Written tasks >>
[1] From the passage on screening prosody texts, list every kind of work the team eliminated during the manual checks described in the sentence that begins "The team performed manual checks".
[2] Echo the part of the passage on screening prosody texts that opens with the words containing "Overall, duplicate counting" and closes with "a manageable workload.".
[3] Carry on the passage on screening prosody texts from the point where it stops.

Text >>

┌──

Overall, duplicate counting seemed like the best available method, since we were unable to run any kind of systematic machine reading on Gale’s texts. Texts were assigned likelihoods for relevance based on the number of duplicates – the more duplicate occurrences, the more likely it seemed that the text discussed relevant aspects of prosody. Given that our initial likelihood estimates would have to be confirmed by manual review regardless of the threshold we chose, this method proved efficient for rapidly trimming down search results into a manageable workload.

We then divided the first set of results by author. The team performed manual checks of these items, eliminating works not in English, bilingual dictionaries, grammars of non-English texts, and, most importantly, poetry texts that did not pertain to prosody. For example, in a multi-volume collection of poetry, we would only retain the first volume if we found a relevant essay in the preface discussing the poems’ prosodic elements.

Works by Alexander Pope and Samuel Johnson were especially predominant, usually because of the very large number of editions and reprints of each, especially as extracts found in other sources. We judged that there was little value in including all the possible editions of what was functionally the same text, and so we manually eliminated reprint editions where no new prefatory or explanatory material had been introduced. Additionally, we encountered a key limitation of the duplicate counting method: namely, dictionaries. Dictionaries necessarily contain lists of words without context and were being flagged as especially high-likelihood items simply for containing many keywords – and the eighteenth century was really the age of dictionaries; Samuel Johnson’s Dictionary, given its numerous editions, made up a large part of these false positives. Although this was a simple fix, this example shows how meaning cannot be assigned to texts based on word-counting alone.

We then merged the results from this first pass with eighteenth-century texts we knew were relevant for inclusion in the PPA from Brogan’s bibliography (the Original Bibliography in our Collections), as well as certain items suggested to us by specialist advisors.

└──

Recorded data >>
┌──

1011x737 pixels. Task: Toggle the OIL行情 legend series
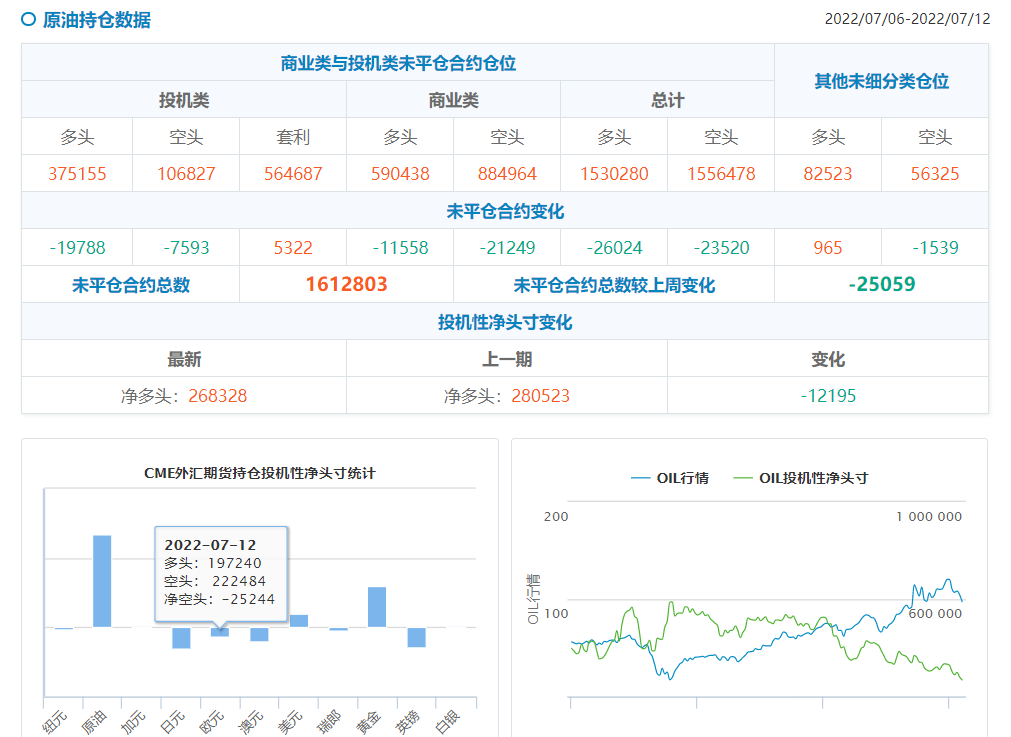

└──

The replies >>
[1]
- Works not in English
- Bilingual dictionaries
- Grammars of non-English texts
- Poetry texts that did not pertain to prosody

[2]
Overall, duplicate counting seemed like the best available method, since we were unable to run any kind of systematic machine reading on Gale’s texts. Texts were assigned likelihoods for relevance based on the number of duplicates – the more duplicate occurrences, the more likely it seemed that the text discussed relevant aspects of prosody. Given that our initial likelihood estimates would have to be confirmed by manual review regardless of the threshold we chose, this method proved efficient for rapidly trimming down search results into a manageable workload.

[3]
Upon closer review of this first set of results, however, we discovered that grammars constituted the majority of these items, likely due to the nature of the keywords we selected. As always, a search is only as good as its parameters. A second pass was therefore necessary, using the same keyword search method. To sweep up texts less focused on grammar, for this second pass, we focused on terms more directly related to poetic form and meter. This second, expanded, list of keywords was:

Alexandrine, Amphibrach, Anacreontic, Anapaest (Anapest), Ballad, Blank Verse, Burlesque, Caesura, Cento, Couplet, Dactyl, Dimeter, Distich, Ecloque, Elegy, Enjambment, Epic, Epilogue, Epithalamion, Eulogy, Georgic, Heptameter, Hexameter, Iamb, Lyric, Miltonic, Monody, Monometer, Octameter, Ossianic, Panegyric, Parody, Pentameter, Pindaric, Pyrrhic, Quatrain, Sonnet, Spenserian, Spondee, Stanza, Tetrameter, Trimeter, Trochee

Because this list of terms was longer, we chose to increase the threshold to six or more duplicates, and/or three or more duplicates among words related to metrical feet. We chose the lower threshold of three duplicates for this latter category because, in manual review, many texts referred to iambs in passing, but only a subset discussed iambs in the context of a broader discussion of meter. This can be seen in the relative frequency of “iamb” as a term compared to other names of metrical feet in our search results:

Bar chart showing the relative frequency of seven metrical terms within ECCO search results

These two sets of filters naturally produced some overlapping items, which we marked as items with an even higher likelihood of relevance. We then repeated the process developed for the first list of manually reviewing items following a ranking of likelihood based on the duplicate counting method.

At the same time as we were reviewing works for relevancy, we slotted relevant works into our (at the time, seven) Collections. Notably, these eighteenth-century works pushed the boundaries of the Collections we had generated based on our mostly nineteenth-century archive. Eighteenth-century grammars looked very different from nineteenth-century grammars, and eighteenth-century dictionaries looked very different from nineteenth-century dictionaries. We undertook a couple more rounds of data curation to further winnow down the grammars and dictionaries as we iteratively thought about what these Collections should look like and include with the addition of ECCO.

After compiling these two rounds of keyword searches and further winnowing down the grammars and dictionaries, we ultimately flagged 1,208 full works, 105 articles, and 193 book excerpts for inclusion in the PPA.

Overall, we believe this method achieved a good balance between exhaustiveness and minimizing the amount of manual review required. This method is easily replicable to any other similar cataloging project involving databases by Gale/Cengage thanks to the applicability of their API.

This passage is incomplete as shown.